◆ Source extract
# Big Mean Dexter!! - updated w/ pics



## ration1802 (Sep 25, 2007)

Well - Today I bought home a big mean guy.

I went to the pet shop last week, and there was one "old guy" left (he's 10 months). He had been housed with his brother up until a few weeks ago when they had an huge fight and were separated (apparently he initiated it all). Unfortunately, his brother got taken home by another "crazy rat lady" leaving this guy on his own.

The pet shop assistants have had trouble handling him as he bites and was described as very cage aggressive. They couldn't take him out of his tank without first gripping him by the base of his tail. Well, needless to say I had a cuddle with him and he laid down and had a scritch on me.

I went back this week and another assistant was on. She is absolutely petrified of him - because of his biting habit. She was going to get one of the managers to come and pick him out - but I put my hand straight in the cage and pulled him out. Absolutely problem free, no biting, no aggressive behaviour. He curled up again on me immediately.

Yeah .. big mean biter this guy was, right?

So I bought him to the car, pulled him out of his box while my mum went exploring a camping shop and he proceeded to clean my face, give me lots of kisses (and demanded more when I moved away), was bruxing and even gave my fingernails a manicure! I got well and truly groomed!

The only thing he doesn't like is being picked up around the middle - which is completely understandable if he's not used to it. Give him a little time, I'm sure he'll get used to it.

So he's a new addition to the rat room that is my living room, in a small temporary cage. In the next few days I will test him to see how well he may or may not get on with some of my boys and take everything from there.

So .. here's the best pic I can get of the evil little thing


----------



## ledzepgirl16 (Oct 29, 2007)

*Re: Big Mean Dexter!!*

LoL, truly a killer. He's adorable, is he agouti?


----------



## ration1802 (Sep 25, 2007)

*Re: Big Mean Dexter!!*

Agouti hooded (well, mismarked. he barely has a spot down his back, minus the base of his tail).

◆ Dataset excerpts
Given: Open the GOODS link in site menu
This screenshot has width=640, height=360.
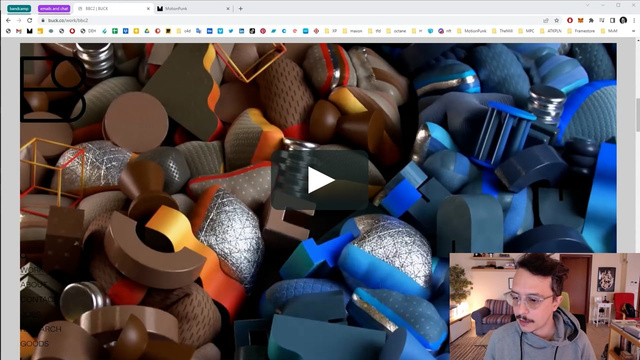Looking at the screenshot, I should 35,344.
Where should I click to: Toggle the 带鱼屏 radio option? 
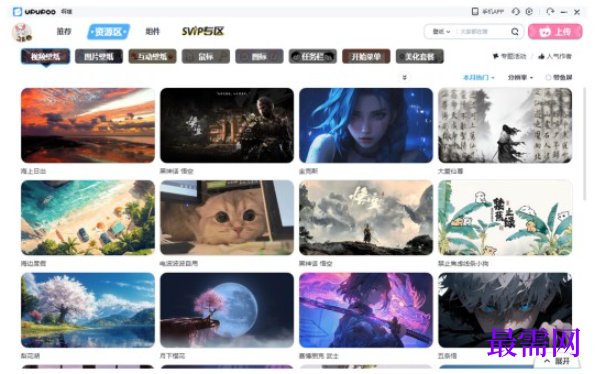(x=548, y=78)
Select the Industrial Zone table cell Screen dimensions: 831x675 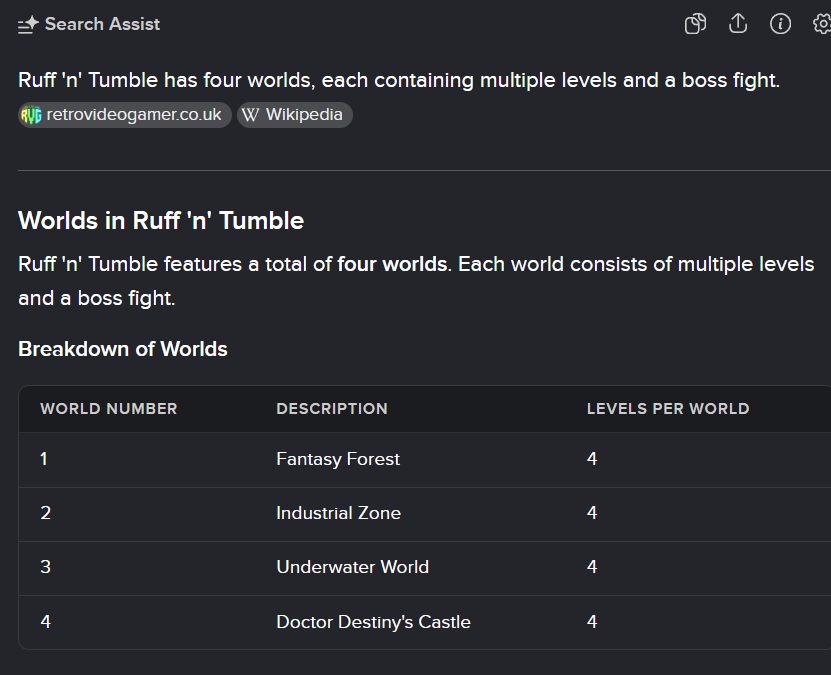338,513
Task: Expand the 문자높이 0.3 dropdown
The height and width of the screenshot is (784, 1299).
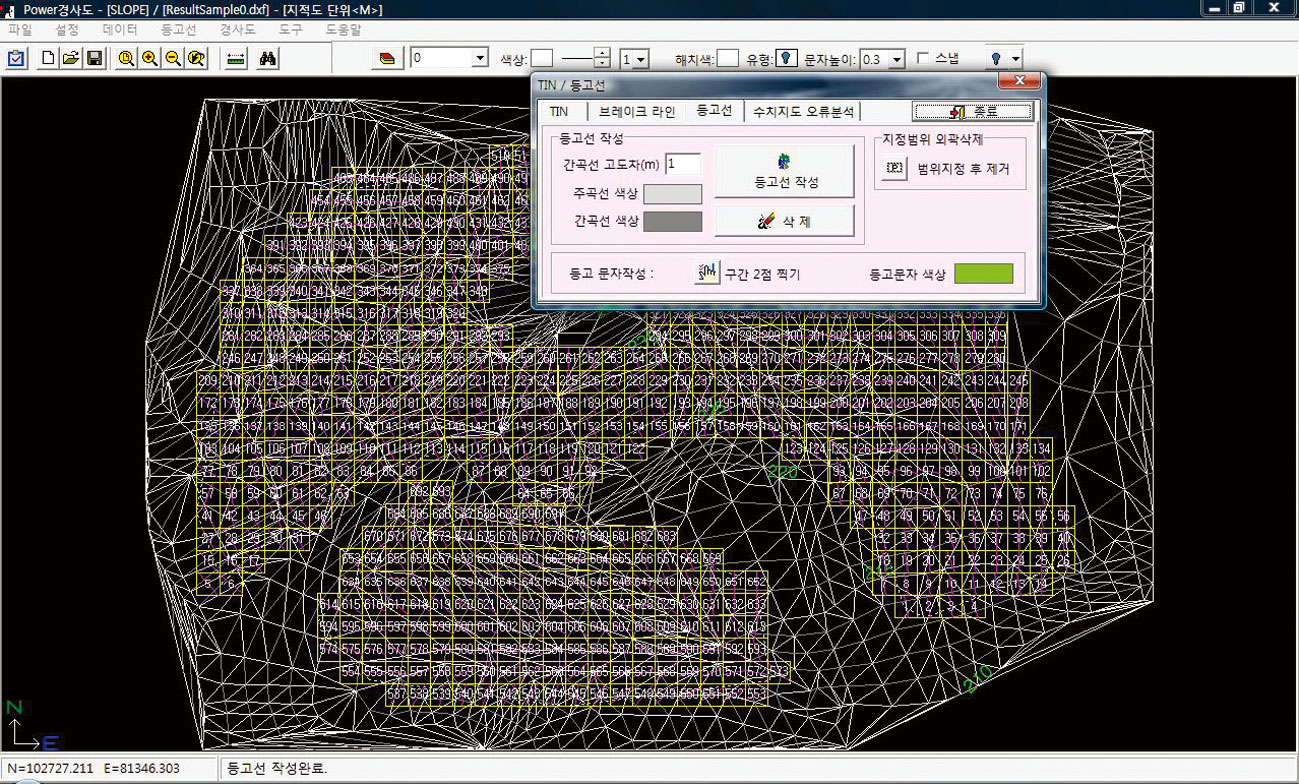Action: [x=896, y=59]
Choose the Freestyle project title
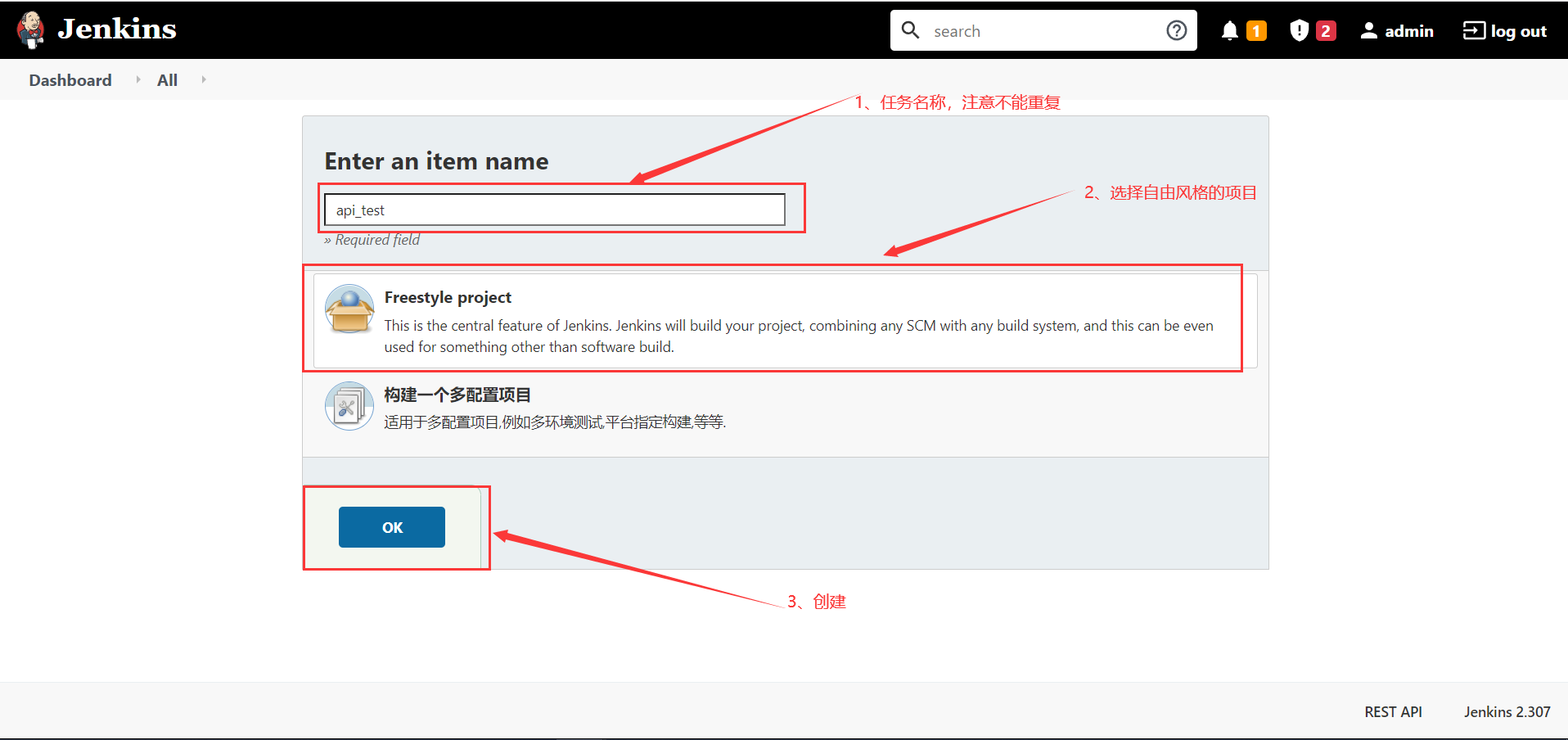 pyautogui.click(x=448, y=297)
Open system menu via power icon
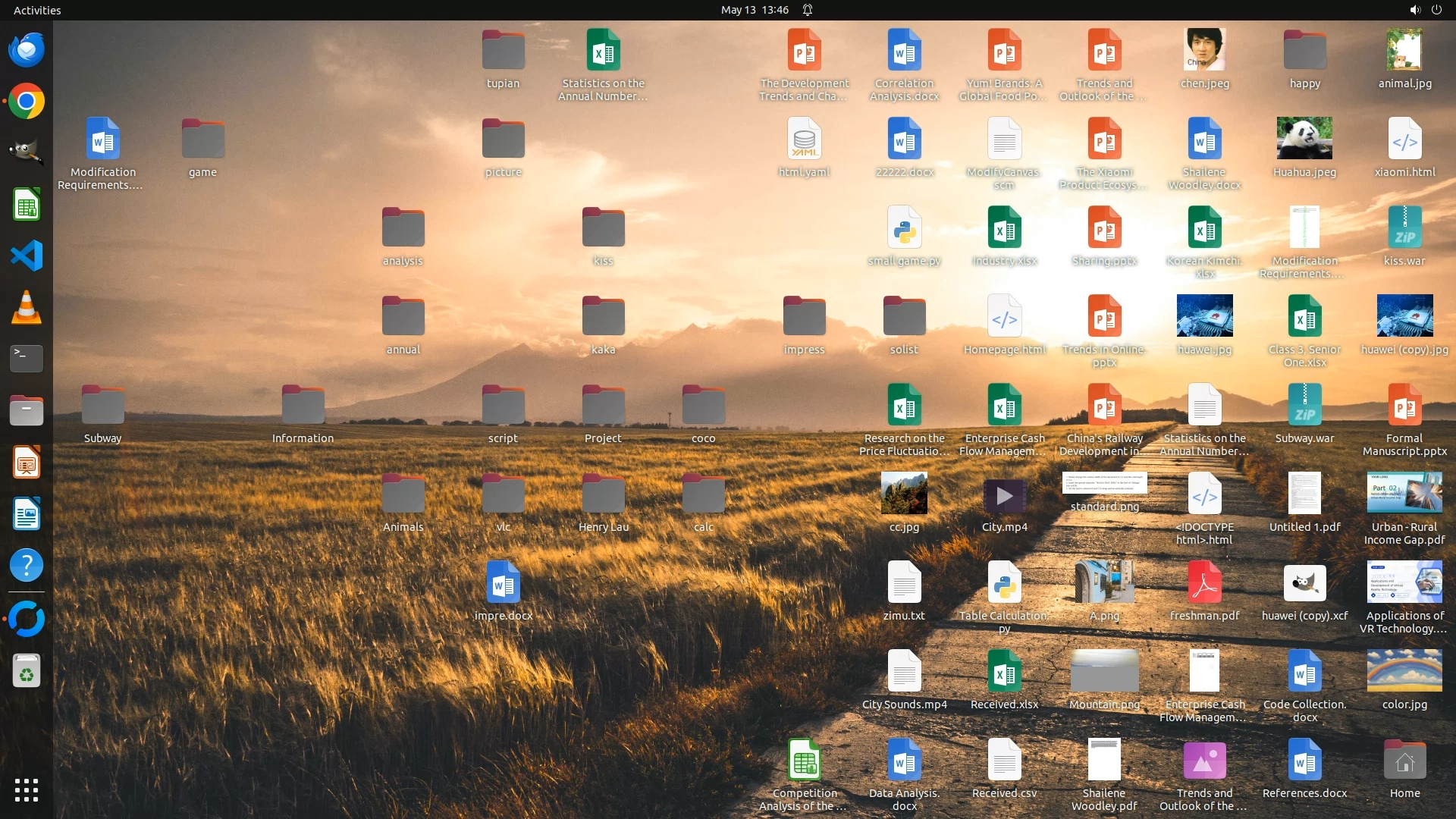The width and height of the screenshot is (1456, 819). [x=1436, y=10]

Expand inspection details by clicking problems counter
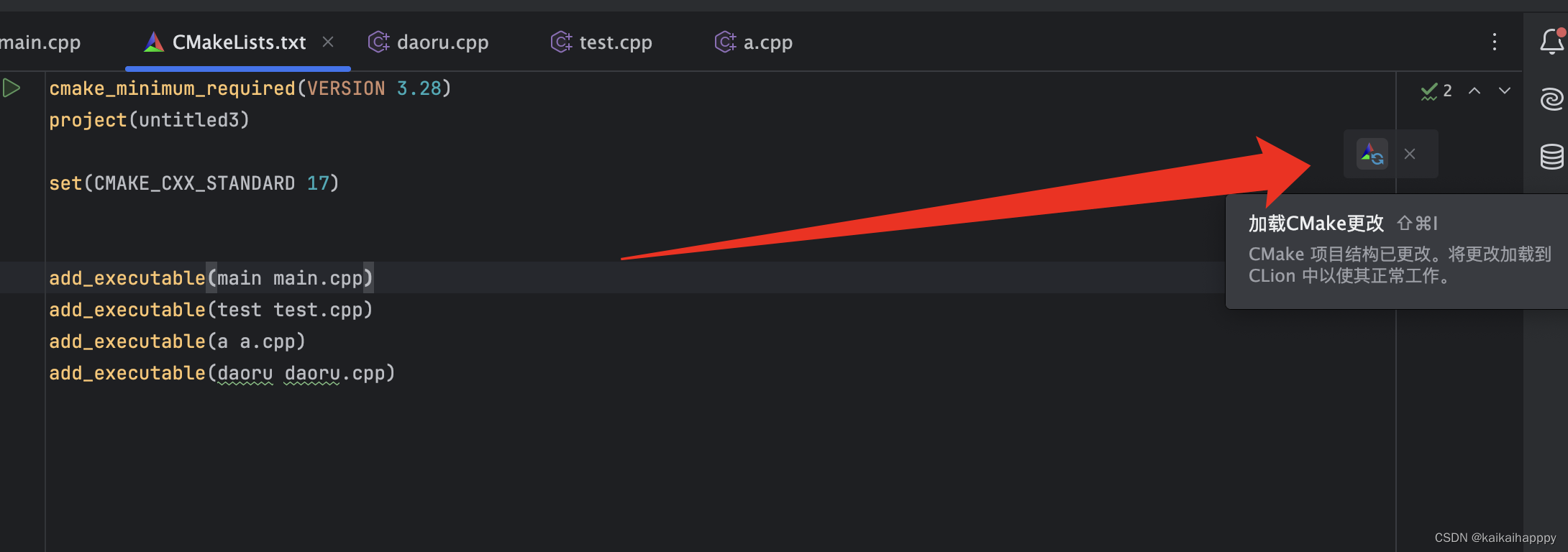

◆ Written exercise A
In the forum thread about Dexter the rat, what part of his body did the pet shop assistants grip to get him out of his tank?
◆ Written exercise B
Please continue the forum thread about Dexter the rat from its final post onward.

◆ Result A
The base of his tail.

◆ Result B
I'm leaving him to his own devices right now - he's curled up looking adorably "mean spirited" in his brand new sheep hammock


----------



## ChrissyGz0r (Mar 3, 2008)

*Re: Big Mean Dexter!!*

lol hes cute .. he was proably like that cus he didnt like them! 
or ur just one of them people who rats love


----------



## HylaW (Mar 14, 2008)

*Re: Big Mean Dexter!!*

Cutie!


----------



## sbdirham (Mar 5, 2008)

*Re: Big Mean Dexter!!*

Why is it taht so many people say that pet shop "feeder" rats are unsocial and not fit for pets (especially the older ones)? I have four boys, all feeder tankers, and they are all so very lovable and cuddly (Vincent stretches out on my lap and bruxxes his heart out, Simon rushes the door and gives me licks and kisses all the time). I think that feeder tank rats are like pound or rescue dogs. They somehow know that we have saved them from death and are forever grateful.

What have you named your big meanie? I hope it is something tough and intimidating, like..... Mr. Cuddleschmidt or something.


----------



## ration1802 (Sep 25, 2007)

*Re: Big Mean Dexter!!*

He wasn't a feeder (lucky for him). Just a big ole hooded fellow stuck in a pet shop that has an incredibly slow sale of hooded rats. I've taken in 5 of these guys now, the same bunch that have been there for about 10 months. This was the last guy left, but James, Russell, Louis and Ray (Taz too, but he came home with me when he was quite young) are all part of the same two litters that were left unwanted 

I've called him Dexter. A good strong name, I think. It'll match his personality I'm sure. I've found out that he DOES enjoy using his teeth - but doesn't bite. I've felt the "hold on you're going too fast, I'm scared" teeth grab, the licking food off your finger and not realise finger is attached wee bite. None of which have hurt - he just seems to be a tooth-rat.


----------



## ration1802 (Sep 25, 2007)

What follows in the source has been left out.